Im Vergleich zum vergangenen Jahr sei das mehr als doppelt so viel. Dies geht der Zeitung zufolge aus einer Antwort der Bundesregierung auf eine Anfrage der FDP-Fraktion hervor. Es geht Cyberverbrechern oft darum, Daten der Krankenhäuser und anderer Einrichtungen zu verschlüsseln, um dann ein sogenanntes Lösegeld für die Freigabe der Daten zu fordern.

Von den Hacker-Angriffen sind nicht nur Kliniken, sondern auch Banken und Versicherungen, Energie- und Wasserversorger sowie andere Organisationen betroffen. Wie die „F.A.Z.“ berichtet, wurden bis Anfang November 171 mit Erfolg durchgeführte Attacken auf Einrichtungen der sogenannten kritischen Infrastruktur gezählt. Im vorigen Jahr waren es 121, im Jahr davor nur 62.

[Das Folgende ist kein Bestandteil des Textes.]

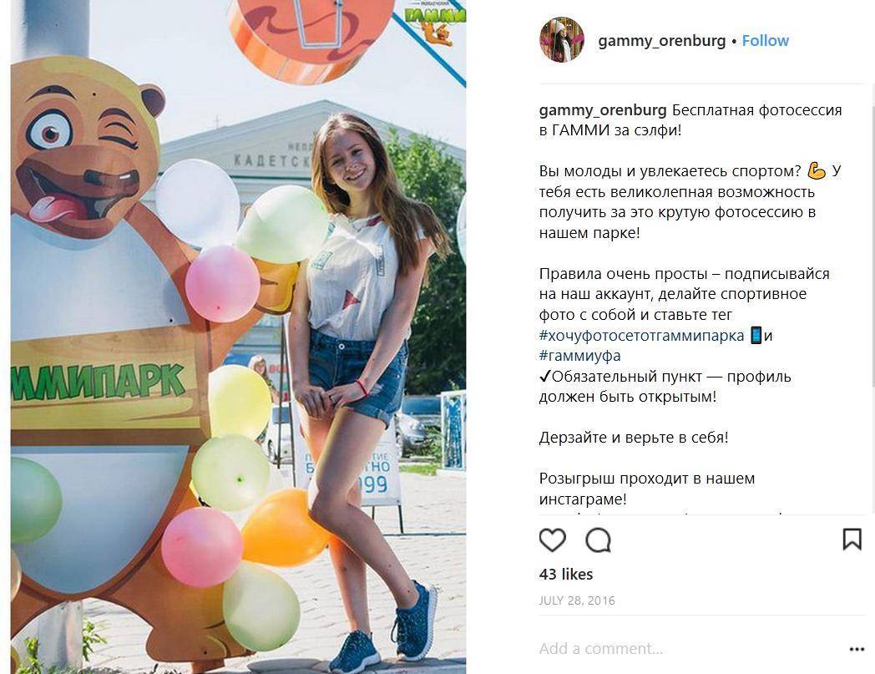The image size is (875, 674).
Task: Open gammy_orenburg username in header
Action: coord(662,41)
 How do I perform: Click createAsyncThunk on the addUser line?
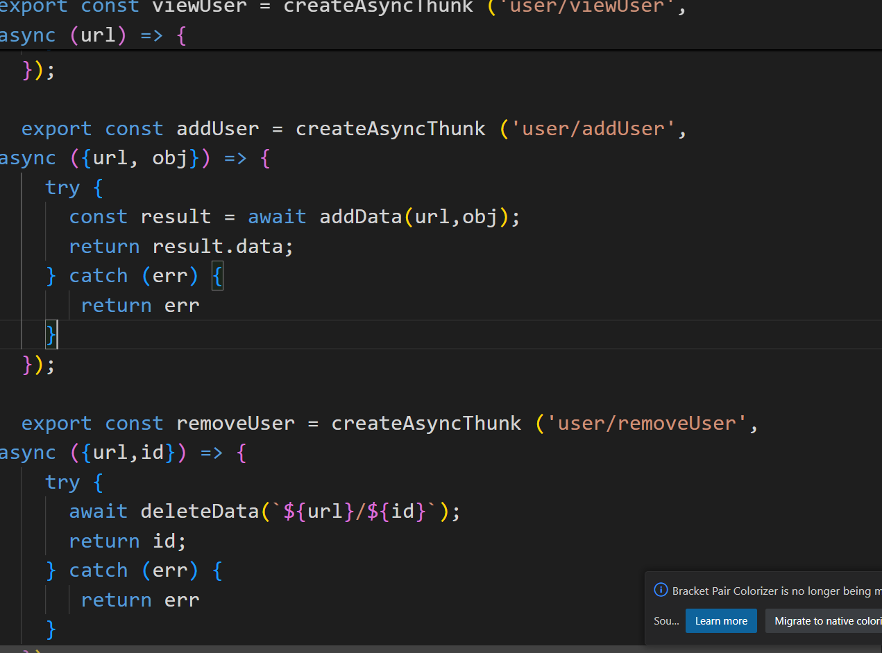click(390, 129)
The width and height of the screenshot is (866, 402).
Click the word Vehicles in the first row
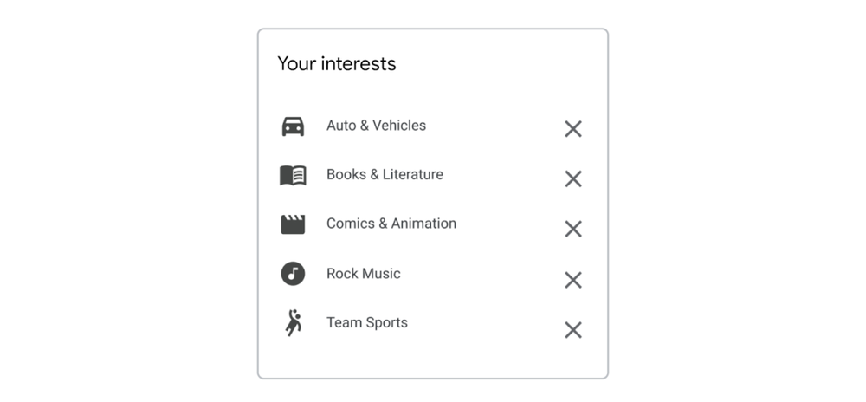[399, 126]
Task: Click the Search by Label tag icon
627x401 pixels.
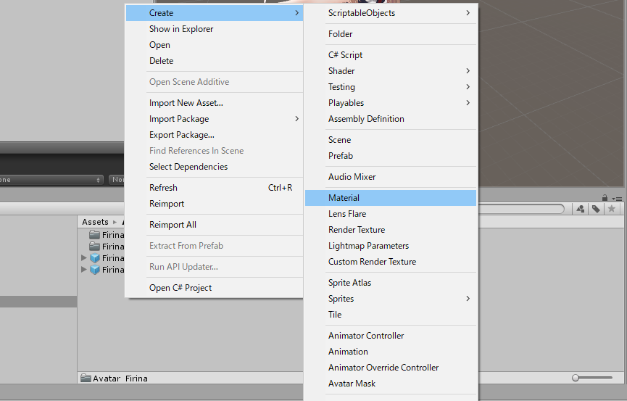Action: pyautogui.click(x=596, y=209)
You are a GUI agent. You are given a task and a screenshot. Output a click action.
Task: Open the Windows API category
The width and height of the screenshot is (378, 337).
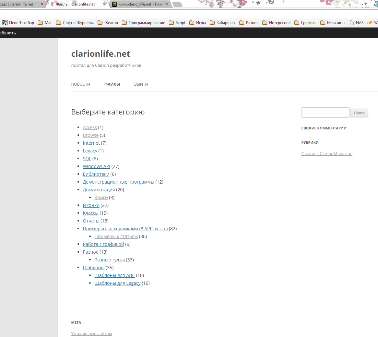pos(97,166)
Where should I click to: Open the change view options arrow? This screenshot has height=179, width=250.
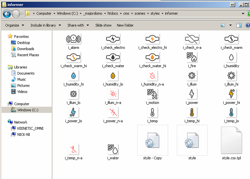click(x=230, y=25)
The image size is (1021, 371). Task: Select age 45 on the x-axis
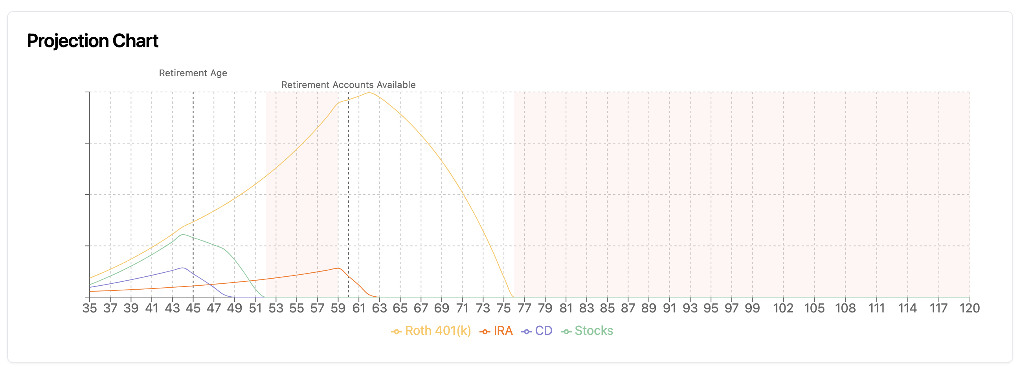pos(193,308)
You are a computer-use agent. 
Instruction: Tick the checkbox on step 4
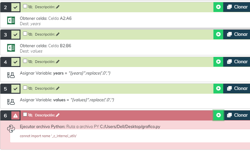coord(25,60)
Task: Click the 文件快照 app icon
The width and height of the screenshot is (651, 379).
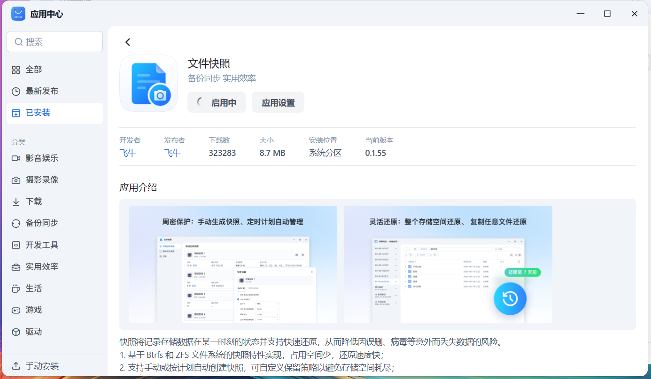Action: 148,84
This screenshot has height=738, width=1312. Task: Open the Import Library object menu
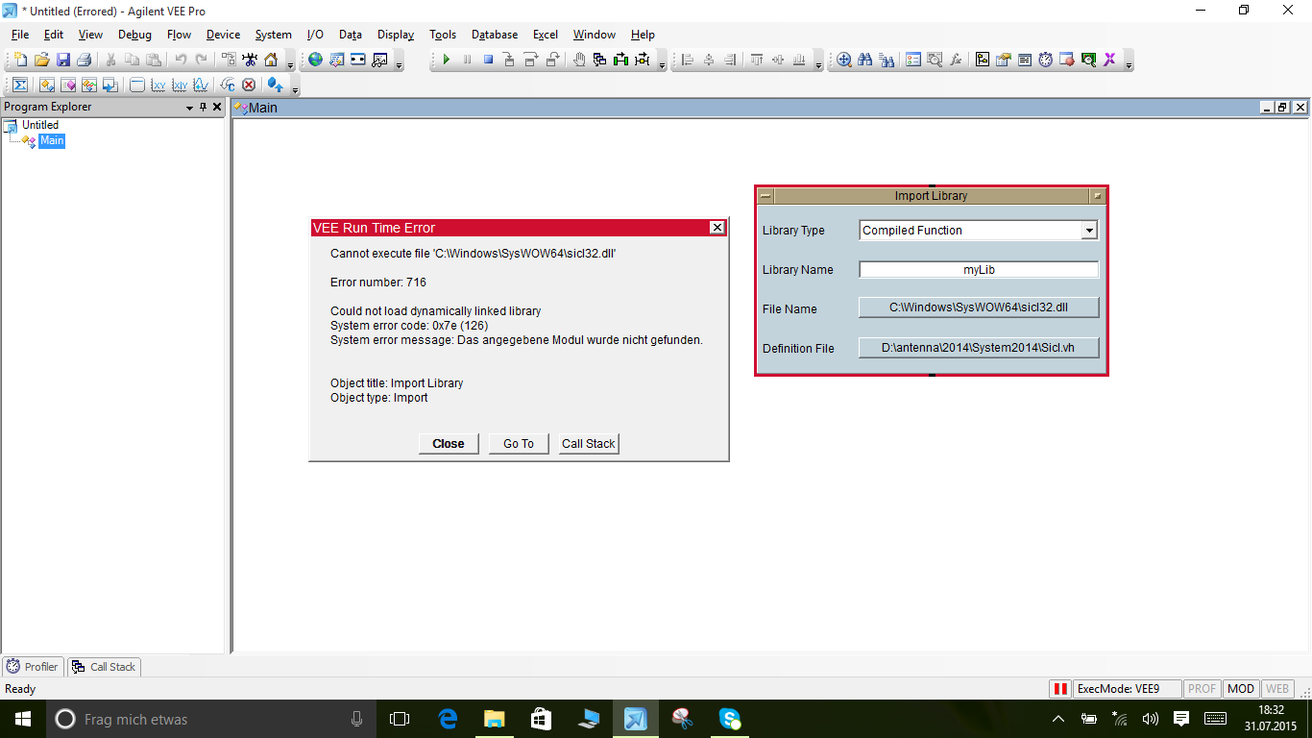pos(765,196)
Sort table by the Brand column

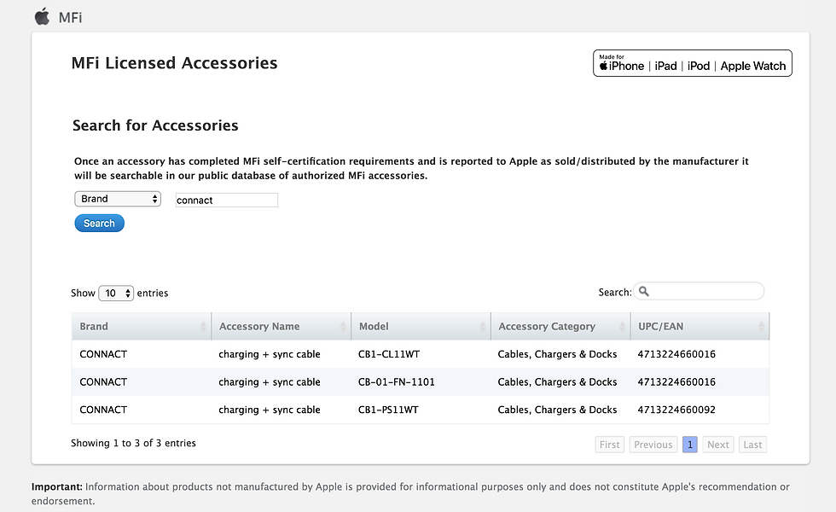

„Es gibt immer wieder Angriffswellen auf bestimmte Bereiche. In der Corona-Zeit ist auch die Zahl der Angriffe auf Krankenhäuser gestiegen“, sagte der Zeitung Isabel Münch, Expertin für kritische Infrastruktur im Bundesamt für Sicherheit in der Informationstechnik (BSI).

„Die Krankenhäuser holen in Sachen IT-Sicherheit gerade auf, aber noch nicht jedes ist dort, wo es sein sollte. Mindestens 15 Prozent der IT-Investitionen müssen in die IT- und Cybersicherheit gehen“, so die Expertin.